[Mlir-commits] [mlir] [mlir][arith] add wide integer emulation support for subi (PR #133248)
llvmlistbot at llvm.org
llvmlistbot at llvm.org
Thu Mar 27 08:48:45 PDT 2025
https://github.com/egebeysel updated https://github.com/llvm/llvm-project/pull/133248
>From aba2153312dc47f1aceb904d5162c3f5152590d7 Mon Sep 17 00:00:00 2001
From: Ege Beysel <beysel at roofline.ai>
Date: Thu, 27 Mar 2025 14:00:10 +0100
Subject: [PATCH] [mlir][arith] add wide integer emulation support for subi &
update sitofp to use it
Signed-off-by: Ege Beysel <beysel at roofline.ai>
---
.../Arith/Transforms/EmulateWideInt.cpp | 56 ++++++++++---
mlir/test/Dialect/Arith/emulate-wide-int.mlir | 55 +++++++++++--
.../CPU/test-wide-int-emulation-subi-i32.mlir | 81 +++++++++++++++++++
3 files changed, 173 insertions(+), 19 deletions(-)

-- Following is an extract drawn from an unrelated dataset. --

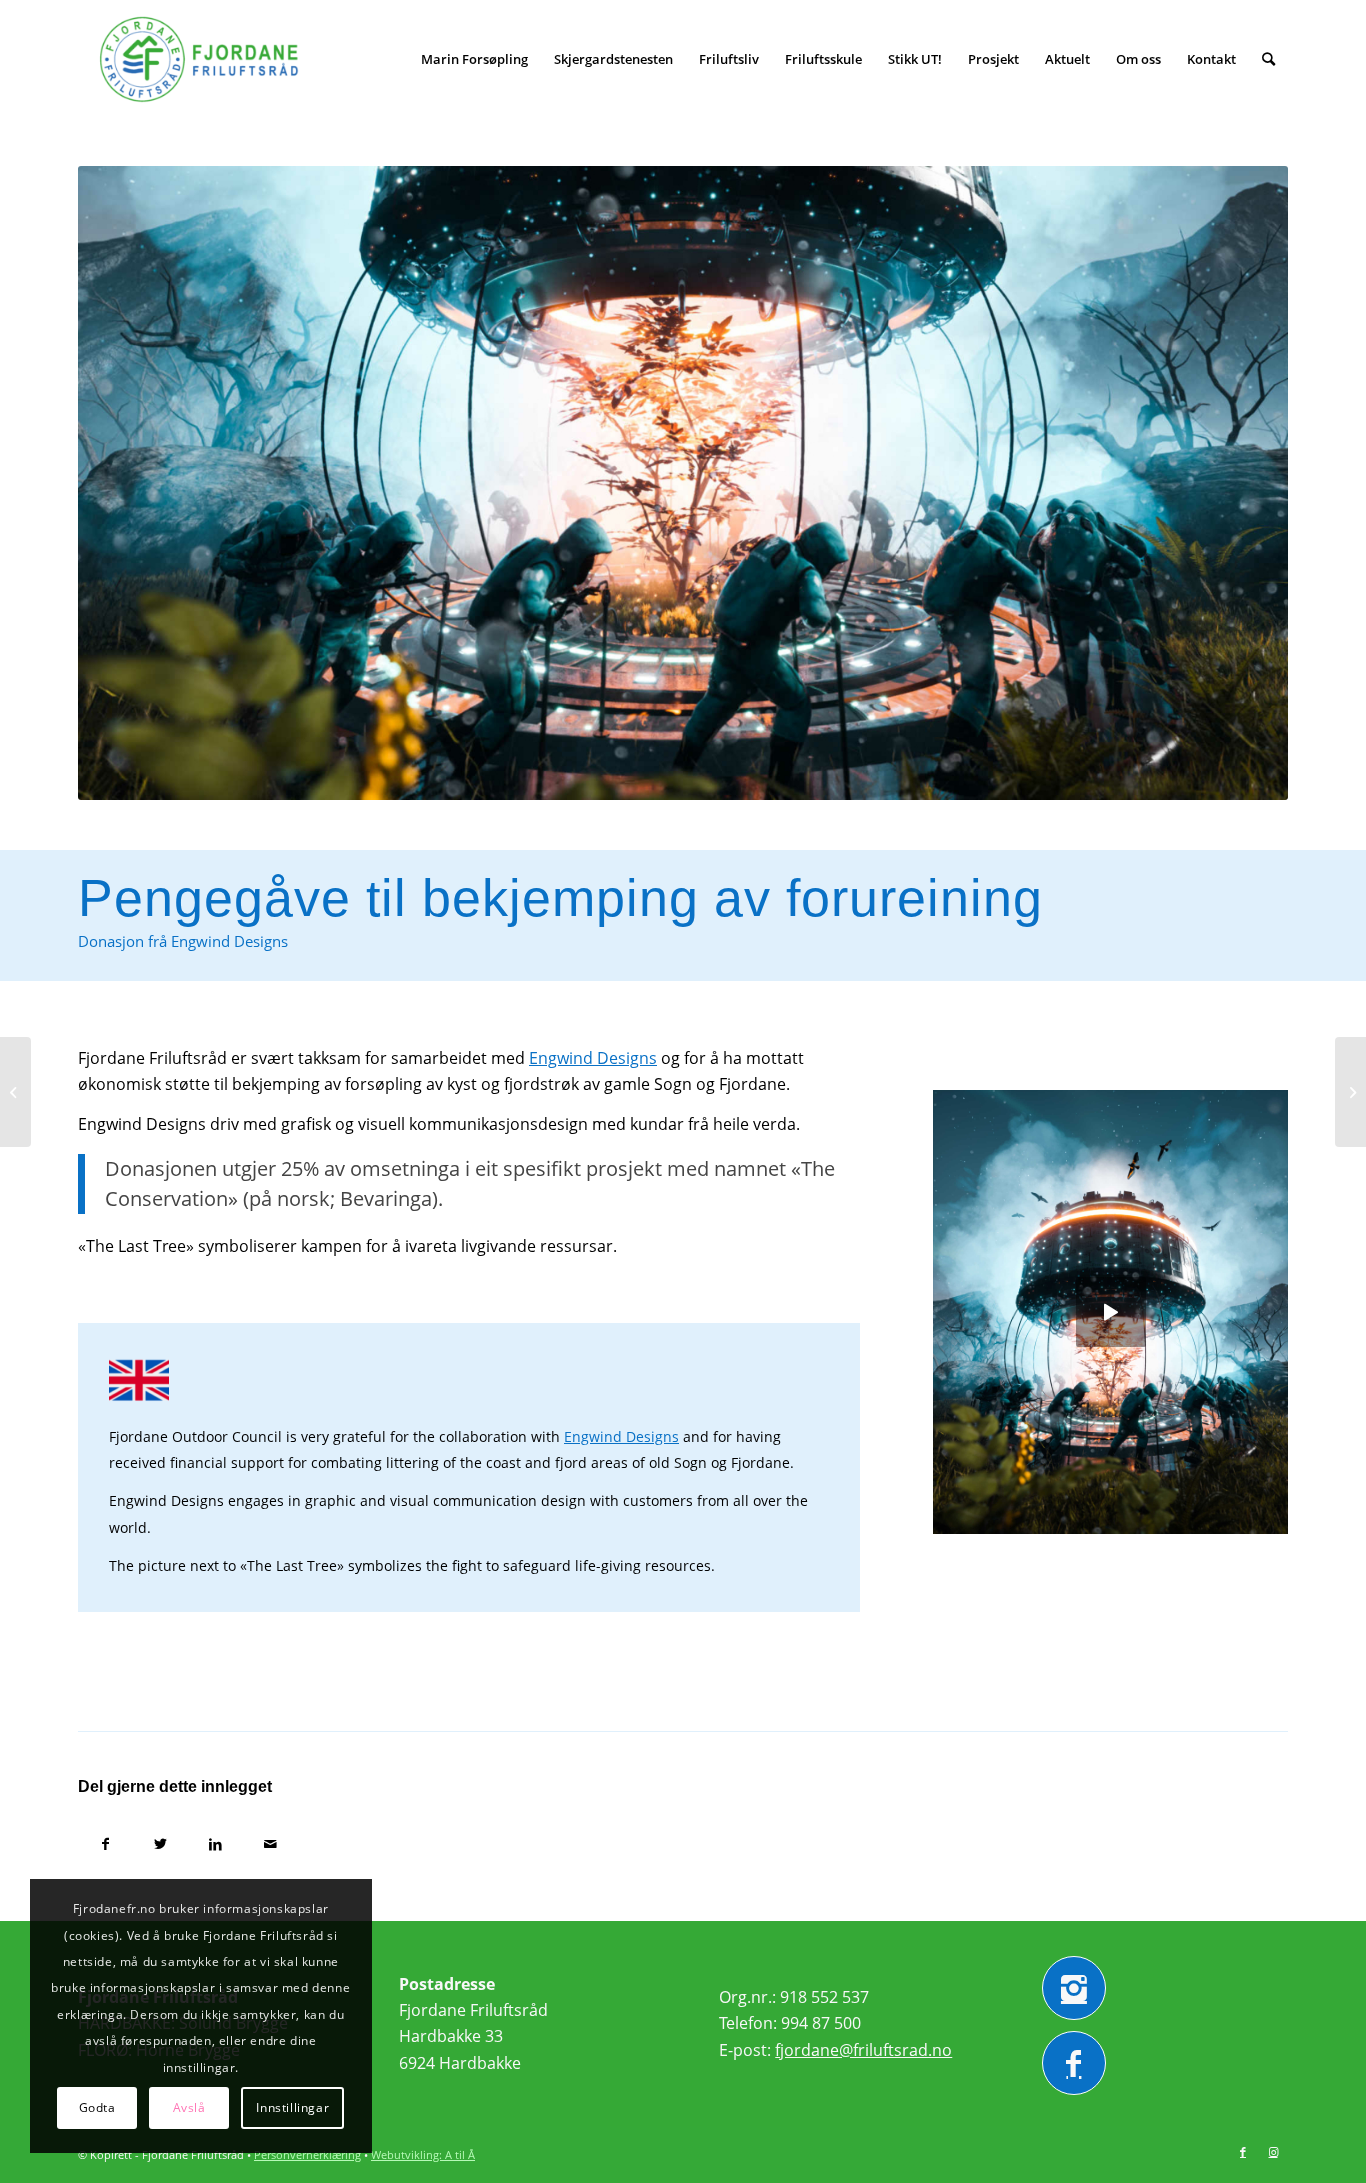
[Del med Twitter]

create mode 100644 mlir/test/Integration/Dialect/Arith/CPU/test-wide-int-emulation-subi-i32.mlir
diff --git a/mlir/lib/Dialect/Arith/Transforms/EmulateWideInt.cpp b/mlir/lib/Dialect/Arith/Transforms/EmulateWideInt.cpp
index 61f8d82a615d8..3226b5d99114a 100644
--- a/mlir/lib/Dialect/Arith/Transforms/EmulateWideInt.cpp
+++ b/mlir/lib/Dialect/Arith/Transforms/EmulateWideInt.cpp
@@ -866,6 +866,46 @@ struct ConvertShRSI final : OpConversionPattern<arith::ShRSIOp> {
}
};
+//===----------------------------------------------------------------------===//
+// ConvertSubI
+//===----------------------------------------------------------------------===//
+
+struct ConvertSubI final : OpConversionPattern<arith::SubIOp> {
+ using OpConversionPattern::OpConversionPattern;
+
+ LogicalResult
+ matchAndRewrite(arith::SubIOp op, OpAdaptor adaptor,
+ ConversionPatternRewriter &rewriter) const override {
+ Location loc = op->getLoc();
+ auto newTy = getTypeConverter()->convertType<VectorType>(op.getType());
+ if (!newTy)
+ return rewriter.notifyMatchFailure(
+ loc, llvm::formatv("unsupported type: {}", op.getType()));
+
+ Type newElemTy = reduceInnermostDim(newTy);
+
+ auto [lhsElem0, lhsElem1] =
+ extractLastDimHalves(rewriter, loc, adaptor.getLhs());
+ auto [rhsElem0, rhsElem1] =
+ extractLastDimHalves(rewriter, loc, adaptor.getRhs());
+
+ // Emulates LHS - RHS by [LHS0 - RHS0, LHS1 - RHS1 - CARRY] where
+ // CARRY is 1 or 0.
+ Value low = rewriter.create<arith::SubIOp>(loc, lhsElem0, rhsElem0);
+ // We have a carry if lhsElem0 < rhsElem0.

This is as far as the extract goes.